The value of having a coach or mentor

Oct 03 2011 by Dan Bobinski Print This Article

If your name is God then you don't need a mentor or a coach. For everyone else, let's explore the value of having one.

First some definitions. A "coach" operates with an organizational focus and is often assigned to you. Coaches have a vested interest in seeing you improve specific skills and interpersonal relationships that pertain to your job and how it impacts your company's bottom line. A coach's conversations with you tend to be more directive because the task of a coach is to help you achieve explicit workplace objectives and goals.

On the other hand, a "mentor" is someone whom you select to help you grow in various aspects of your life, with an agenda set by you. The purpose of a mentor is to help you where you want the help. In this role, a mentor acts more as a concerned questioner, facilitating your discovery of how you can improve upon the various issues you want to address.

Although the terms are often used interchangeably (which sometimes causes some misunderstandings), you can see there is a difference between coaches and mentors. One is selected by you to help you focus on your individual growth, the other is someone at work who is charged with helping you meet organizational goals. Unfortunately, many people today call themselves coaches when in fact they are serving in the role of mentor (and even I am guilty of that).

In reality, it probably doesn't matter which term you use, so long as you have a clear understanding of the purpose of the relationship. But, as I said, a lack of clarification can cause misunderstandings.

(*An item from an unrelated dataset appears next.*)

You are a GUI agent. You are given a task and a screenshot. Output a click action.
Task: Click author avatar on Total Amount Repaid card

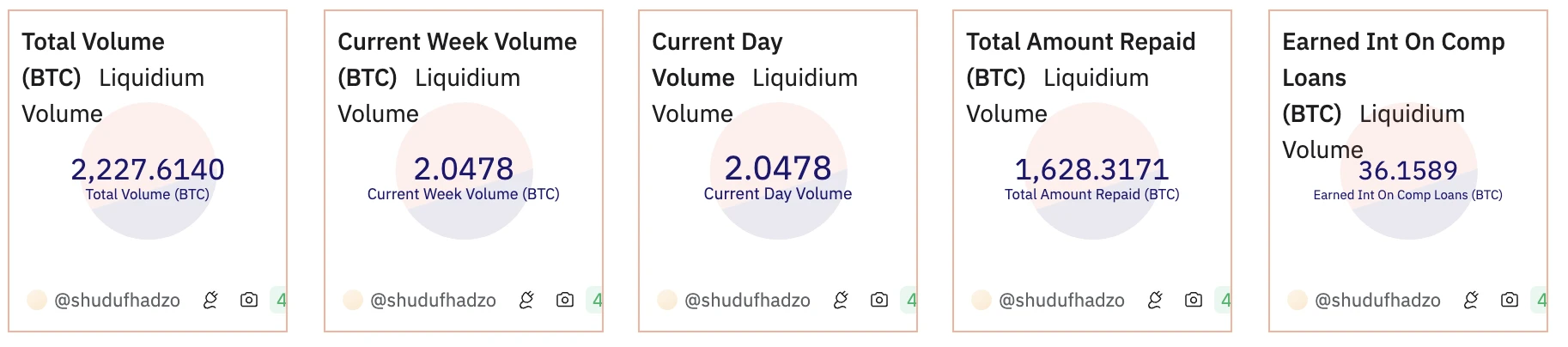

For example, a colleague and I were once asked to meet with the leadership team of a high-profile company that manufactures golfing equipment. They wanted some outside help to relieve tension on their leadership team. At the initial meeting, a senior vice president arrogantly sat back and challenged us with "So - what do you guys know about golf clubs?"

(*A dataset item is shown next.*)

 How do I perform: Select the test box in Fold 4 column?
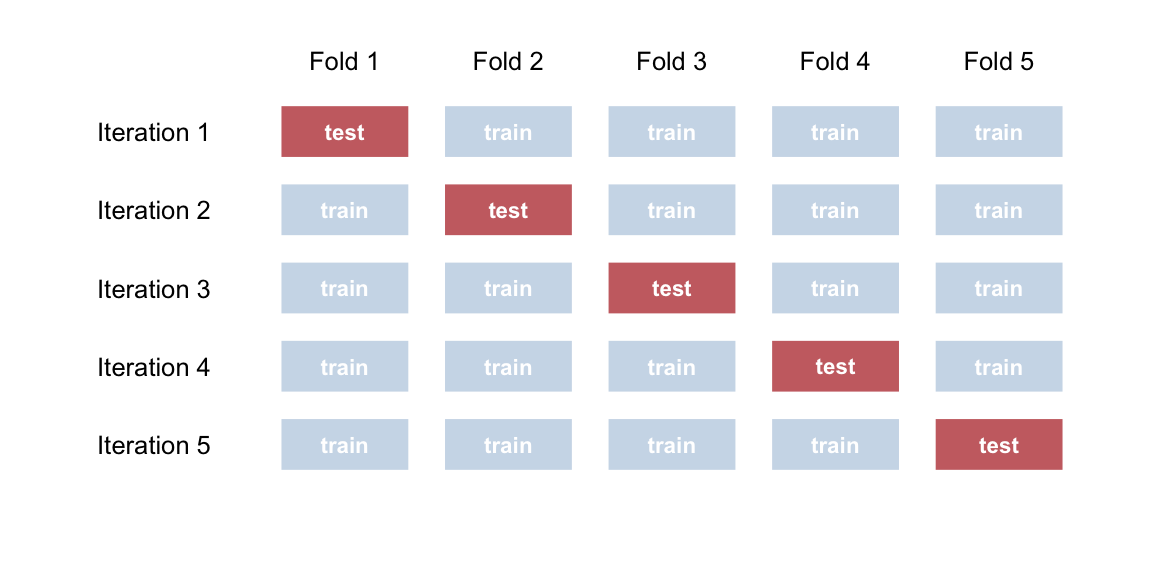pyautogui.click(x=835, y=366)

Without batting an eye, my colleague responded: "Nothing. And we don't want to know anything about golf clubs. We're experts in workplace relationships."

Even recently, someone came to me after opening her own business (for privacy's sake, let's say she sells widgets), and a relative of hers questioned her action, saying "what does he know about widgets?"

Within these examples, you can see the misunderstandings that arise. But either way, let's examine just a few of the benefits of having someone as a confidant, be it a mentor or a coach.

1. You'll gain clarity because you're often too close to a situation to see it clearly. Stated another way, it's pretty hard to see your nose, isn't it? It is literally too close to your eyes, and you just can't see it very well. Having another person sharing his or her insights about your situation gives you an outside perspective on how to improve. If you are motivated to make improvements, you'll place a lot of value on that person's perspective.

2. You'll have accountability. Without accountability we usually end up with a lot of blame or a lot of excuses as to why things don't get done. Sometimes both. Because it's difficult to be accountable to yourself (not impossible, but quite difficult), having someone to whom you're accountable helps you stay on track with those non-urgent but important actions which lead to personal and professional growth.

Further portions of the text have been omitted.